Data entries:
Content starts

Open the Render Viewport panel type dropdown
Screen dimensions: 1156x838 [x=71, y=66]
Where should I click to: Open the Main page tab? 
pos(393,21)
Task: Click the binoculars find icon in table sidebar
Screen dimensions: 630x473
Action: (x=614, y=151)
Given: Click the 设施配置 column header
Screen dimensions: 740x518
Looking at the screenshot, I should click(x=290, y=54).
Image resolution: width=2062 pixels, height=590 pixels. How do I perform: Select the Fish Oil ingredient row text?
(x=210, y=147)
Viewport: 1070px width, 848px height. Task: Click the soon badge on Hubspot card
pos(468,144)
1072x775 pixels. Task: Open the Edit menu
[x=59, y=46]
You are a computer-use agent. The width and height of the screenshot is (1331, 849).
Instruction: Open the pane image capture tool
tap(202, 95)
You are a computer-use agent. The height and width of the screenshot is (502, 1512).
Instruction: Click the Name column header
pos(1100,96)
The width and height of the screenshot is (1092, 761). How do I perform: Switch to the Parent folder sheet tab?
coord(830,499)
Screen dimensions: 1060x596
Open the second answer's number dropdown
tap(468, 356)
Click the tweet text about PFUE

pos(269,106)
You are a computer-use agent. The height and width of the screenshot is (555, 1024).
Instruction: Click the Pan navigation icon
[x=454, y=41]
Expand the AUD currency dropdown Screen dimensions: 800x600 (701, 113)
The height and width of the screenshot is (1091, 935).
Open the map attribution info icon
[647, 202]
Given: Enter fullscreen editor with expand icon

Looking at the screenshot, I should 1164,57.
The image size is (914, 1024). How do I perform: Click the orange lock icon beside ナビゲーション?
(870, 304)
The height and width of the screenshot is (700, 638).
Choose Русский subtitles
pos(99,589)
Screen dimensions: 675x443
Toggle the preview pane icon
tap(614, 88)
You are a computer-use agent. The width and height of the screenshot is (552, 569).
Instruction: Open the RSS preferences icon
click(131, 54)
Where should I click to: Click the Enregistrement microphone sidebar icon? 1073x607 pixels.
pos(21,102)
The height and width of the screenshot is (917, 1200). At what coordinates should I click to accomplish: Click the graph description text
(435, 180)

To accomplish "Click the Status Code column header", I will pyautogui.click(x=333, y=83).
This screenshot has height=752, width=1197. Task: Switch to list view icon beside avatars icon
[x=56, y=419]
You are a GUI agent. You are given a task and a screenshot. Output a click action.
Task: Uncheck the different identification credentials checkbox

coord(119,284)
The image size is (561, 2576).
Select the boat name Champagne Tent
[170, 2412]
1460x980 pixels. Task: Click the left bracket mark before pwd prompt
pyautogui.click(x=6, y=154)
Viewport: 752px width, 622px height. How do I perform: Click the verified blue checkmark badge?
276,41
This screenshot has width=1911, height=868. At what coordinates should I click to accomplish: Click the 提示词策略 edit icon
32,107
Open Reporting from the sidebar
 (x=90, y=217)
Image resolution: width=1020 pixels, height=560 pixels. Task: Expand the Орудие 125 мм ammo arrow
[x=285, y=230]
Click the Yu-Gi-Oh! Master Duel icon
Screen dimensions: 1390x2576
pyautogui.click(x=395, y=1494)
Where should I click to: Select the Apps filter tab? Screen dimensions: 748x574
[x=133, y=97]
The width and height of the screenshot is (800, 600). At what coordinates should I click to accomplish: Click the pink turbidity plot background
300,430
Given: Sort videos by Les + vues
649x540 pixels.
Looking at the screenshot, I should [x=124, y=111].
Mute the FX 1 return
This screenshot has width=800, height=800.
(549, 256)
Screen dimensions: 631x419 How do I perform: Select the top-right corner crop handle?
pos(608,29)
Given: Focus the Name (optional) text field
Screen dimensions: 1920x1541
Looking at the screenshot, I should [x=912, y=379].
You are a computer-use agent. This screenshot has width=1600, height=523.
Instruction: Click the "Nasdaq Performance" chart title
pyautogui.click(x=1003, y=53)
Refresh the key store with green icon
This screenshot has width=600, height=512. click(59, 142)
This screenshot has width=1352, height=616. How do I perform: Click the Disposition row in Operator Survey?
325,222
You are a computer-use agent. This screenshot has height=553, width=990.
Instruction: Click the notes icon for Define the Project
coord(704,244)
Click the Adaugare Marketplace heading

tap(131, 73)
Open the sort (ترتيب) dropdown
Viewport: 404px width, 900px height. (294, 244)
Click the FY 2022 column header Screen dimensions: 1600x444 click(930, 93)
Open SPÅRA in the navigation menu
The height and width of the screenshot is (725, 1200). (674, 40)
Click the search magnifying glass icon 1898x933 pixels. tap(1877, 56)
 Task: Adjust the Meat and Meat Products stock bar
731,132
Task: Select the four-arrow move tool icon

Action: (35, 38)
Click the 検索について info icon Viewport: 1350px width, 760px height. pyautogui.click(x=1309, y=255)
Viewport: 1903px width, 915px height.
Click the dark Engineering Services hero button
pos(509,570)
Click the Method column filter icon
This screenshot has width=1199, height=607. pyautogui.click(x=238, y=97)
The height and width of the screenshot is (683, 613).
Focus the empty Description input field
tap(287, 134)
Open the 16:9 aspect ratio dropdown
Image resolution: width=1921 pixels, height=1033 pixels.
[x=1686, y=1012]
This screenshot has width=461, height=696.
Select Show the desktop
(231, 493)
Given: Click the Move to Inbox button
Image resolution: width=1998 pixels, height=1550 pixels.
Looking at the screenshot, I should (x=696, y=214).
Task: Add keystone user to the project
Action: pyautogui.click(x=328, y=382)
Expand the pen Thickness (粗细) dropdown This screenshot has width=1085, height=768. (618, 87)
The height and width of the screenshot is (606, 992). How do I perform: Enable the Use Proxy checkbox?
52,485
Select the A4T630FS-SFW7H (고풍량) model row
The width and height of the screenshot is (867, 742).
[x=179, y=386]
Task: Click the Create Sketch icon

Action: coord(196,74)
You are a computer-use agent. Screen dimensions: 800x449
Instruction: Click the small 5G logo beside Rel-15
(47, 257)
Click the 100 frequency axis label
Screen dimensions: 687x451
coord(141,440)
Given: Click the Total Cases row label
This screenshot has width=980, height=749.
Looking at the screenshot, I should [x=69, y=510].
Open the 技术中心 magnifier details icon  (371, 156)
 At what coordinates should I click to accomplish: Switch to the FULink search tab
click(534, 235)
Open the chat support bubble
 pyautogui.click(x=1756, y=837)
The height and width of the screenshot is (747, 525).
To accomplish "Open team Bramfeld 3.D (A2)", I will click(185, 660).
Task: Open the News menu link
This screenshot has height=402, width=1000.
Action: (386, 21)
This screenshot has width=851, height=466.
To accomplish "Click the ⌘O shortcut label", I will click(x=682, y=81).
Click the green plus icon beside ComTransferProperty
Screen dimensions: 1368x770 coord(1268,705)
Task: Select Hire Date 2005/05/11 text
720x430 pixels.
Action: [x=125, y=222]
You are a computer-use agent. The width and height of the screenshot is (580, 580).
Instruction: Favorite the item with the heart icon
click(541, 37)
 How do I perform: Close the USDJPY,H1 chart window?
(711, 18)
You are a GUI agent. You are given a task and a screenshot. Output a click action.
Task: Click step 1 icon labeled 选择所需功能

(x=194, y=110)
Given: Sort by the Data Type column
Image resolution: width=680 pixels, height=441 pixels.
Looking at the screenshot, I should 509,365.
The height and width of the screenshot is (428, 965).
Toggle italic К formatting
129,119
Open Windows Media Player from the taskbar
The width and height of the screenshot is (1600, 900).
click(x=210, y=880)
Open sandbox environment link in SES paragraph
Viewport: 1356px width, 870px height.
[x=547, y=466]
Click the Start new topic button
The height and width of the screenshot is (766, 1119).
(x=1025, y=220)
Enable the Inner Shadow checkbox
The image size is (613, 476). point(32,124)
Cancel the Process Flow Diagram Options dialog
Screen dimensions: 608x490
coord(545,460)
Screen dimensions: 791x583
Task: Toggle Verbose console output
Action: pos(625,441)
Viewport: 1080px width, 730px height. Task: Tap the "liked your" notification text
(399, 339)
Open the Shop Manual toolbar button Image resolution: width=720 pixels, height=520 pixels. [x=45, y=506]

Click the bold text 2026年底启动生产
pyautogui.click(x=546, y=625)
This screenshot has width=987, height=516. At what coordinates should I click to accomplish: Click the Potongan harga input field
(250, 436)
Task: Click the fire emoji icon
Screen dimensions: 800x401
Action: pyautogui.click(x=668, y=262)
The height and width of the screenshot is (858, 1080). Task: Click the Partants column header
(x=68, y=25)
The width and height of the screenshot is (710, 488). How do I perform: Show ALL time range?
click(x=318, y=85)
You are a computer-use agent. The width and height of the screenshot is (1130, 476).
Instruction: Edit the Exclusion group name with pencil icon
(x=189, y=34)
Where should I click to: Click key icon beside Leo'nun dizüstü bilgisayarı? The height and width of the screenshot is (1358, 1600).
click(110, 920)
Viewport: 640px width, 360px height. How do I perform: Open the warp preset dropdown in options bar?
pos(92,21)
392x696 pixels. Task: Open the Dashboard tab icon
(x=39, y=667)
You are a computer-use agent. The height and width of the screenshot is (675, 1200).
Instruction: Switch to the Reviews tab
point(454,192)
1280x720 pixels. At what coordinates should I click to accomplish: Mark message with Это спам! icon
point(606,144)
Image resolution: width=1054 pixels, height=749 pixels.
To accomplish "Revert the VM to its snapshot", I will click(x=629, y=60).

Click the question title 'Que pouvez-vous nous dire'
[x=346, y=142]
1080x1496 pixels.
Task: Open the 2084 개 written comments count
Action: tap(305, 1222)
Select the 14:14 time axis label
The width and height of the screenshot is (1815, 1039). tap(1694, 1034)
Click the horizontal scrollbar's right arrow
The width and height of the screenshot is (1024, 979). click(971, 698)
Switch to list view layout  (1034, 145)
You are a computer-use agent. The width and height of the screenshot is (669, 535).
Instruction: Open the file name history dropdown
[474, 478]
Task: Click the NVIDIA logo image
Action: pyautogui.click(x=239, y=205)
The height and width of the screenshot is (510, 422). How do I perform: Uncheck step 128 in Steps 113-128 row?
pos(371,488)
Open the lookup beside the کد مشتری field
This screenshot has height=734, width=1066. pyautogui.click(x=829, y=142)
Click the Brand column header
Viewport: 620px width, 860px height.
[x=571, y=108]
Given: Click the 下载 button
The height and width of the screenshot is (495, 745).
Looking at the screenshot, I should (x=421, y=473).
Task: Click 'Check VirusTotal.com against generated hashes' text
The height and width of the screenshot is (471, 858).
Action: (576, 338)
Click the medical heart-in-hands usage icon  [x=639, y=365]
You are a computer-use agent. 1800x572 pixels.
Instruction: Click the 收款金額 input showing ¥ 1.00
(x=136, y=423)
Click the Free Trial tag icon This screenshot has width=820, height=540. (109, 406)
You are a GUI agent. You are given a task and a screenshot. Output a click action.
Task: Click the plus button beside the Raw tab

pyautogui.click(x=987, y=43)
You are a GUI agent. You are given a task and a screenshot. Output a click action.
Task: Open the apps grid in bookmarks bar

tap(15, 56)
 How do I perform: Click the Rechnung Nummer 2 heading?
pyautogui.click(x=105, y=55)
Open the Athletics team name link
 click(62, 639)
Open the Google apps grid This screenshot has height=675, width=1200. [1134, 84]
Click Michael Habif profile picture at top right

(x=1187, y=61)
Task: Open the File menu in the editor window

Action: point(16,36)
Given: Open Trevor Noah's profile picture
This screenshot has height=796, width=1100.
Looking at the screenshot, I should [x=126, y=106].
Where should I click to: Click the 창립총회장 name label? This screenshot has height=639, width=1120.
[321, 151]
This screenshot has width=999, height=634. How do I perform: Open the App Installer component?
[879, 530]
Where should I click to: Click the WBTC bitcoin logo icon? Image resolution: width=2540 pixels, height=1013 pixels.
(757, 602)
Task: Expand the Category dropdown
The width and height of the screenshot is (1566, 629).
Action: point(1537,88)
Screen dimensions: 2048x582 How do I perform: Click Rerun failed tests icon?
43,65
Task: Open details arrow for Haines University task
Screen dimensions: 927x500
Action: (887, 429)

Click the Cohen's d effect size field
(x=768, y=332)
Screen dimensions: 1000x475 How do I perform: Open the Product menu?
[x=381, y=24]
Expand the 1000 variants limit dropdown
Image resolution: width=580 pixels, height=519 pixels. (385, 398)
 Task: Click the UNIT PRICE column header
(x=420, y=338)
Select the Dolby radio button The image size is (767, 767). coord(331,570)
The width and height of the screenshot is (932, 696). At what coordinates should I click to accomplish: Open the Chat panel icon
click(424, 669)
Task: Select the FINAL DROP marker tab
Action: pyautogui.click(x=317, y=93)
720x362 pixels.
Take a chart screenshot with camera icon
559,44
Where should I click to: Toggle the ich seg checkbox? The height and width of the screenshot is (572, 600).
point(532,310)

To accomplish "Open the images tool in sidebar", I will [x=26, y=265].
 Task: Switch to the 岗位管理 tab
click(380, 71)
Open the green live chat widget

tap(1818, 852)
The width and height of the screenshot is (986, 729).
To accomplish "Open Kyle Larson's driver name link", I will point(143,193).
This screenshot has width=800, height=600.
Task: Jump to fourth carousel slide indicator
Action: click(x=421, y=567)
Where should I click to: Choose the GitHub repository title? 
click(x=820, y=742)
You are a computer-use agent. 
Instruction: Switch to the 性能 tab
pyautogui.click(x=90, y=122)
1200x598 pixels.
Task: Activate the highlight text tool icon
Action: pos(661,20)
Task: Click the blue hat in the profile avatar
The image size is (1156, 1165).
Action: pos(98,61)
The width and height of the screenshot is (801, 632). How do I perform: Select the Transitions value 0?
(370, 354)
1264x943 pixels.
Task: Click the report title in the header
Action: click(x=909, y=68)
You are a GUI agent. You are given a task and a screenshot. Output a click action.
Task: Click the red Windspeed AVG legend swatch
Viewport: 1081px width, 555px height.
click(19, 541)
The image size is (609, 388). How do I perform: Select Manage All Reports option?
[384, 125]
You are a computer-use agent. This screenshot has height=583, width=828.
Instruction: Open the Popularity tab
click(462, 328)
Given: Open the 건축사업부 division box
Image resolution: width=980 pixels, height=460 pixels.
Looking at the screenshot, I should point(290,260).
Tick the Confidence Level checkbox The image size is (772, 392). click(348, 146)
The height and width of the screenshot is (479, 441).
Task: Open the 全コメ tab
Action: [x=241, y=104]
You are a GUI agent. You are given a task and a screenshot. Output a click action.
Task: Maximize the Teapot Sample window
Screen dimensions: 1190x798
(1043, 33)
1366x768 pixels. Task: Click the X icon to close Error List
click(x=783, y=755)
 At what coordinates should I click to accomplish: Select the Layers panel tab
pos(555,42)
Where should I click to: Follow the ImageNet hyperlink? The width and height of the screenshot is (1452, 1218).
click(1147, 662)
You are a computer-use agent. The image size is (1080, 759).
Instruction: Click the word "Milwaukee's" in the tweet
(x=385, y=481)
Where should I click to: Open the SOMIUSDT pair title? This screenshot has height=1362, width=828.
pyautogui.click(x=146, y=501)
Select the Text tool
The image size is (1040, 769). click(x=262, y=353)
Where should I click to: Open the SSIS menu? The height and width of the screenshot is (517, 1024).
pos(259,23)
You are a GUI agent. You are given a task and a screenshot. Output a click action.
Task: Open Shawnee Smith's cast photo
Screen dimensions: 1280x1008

Content ends

● **Directions**:
Would you copy all lines in the records where the string "details" appears?

● **Result of this exercise**:
Open the 技术中心 magnifier details icon  (371, 156)
Task: Open details arrow for Haines University task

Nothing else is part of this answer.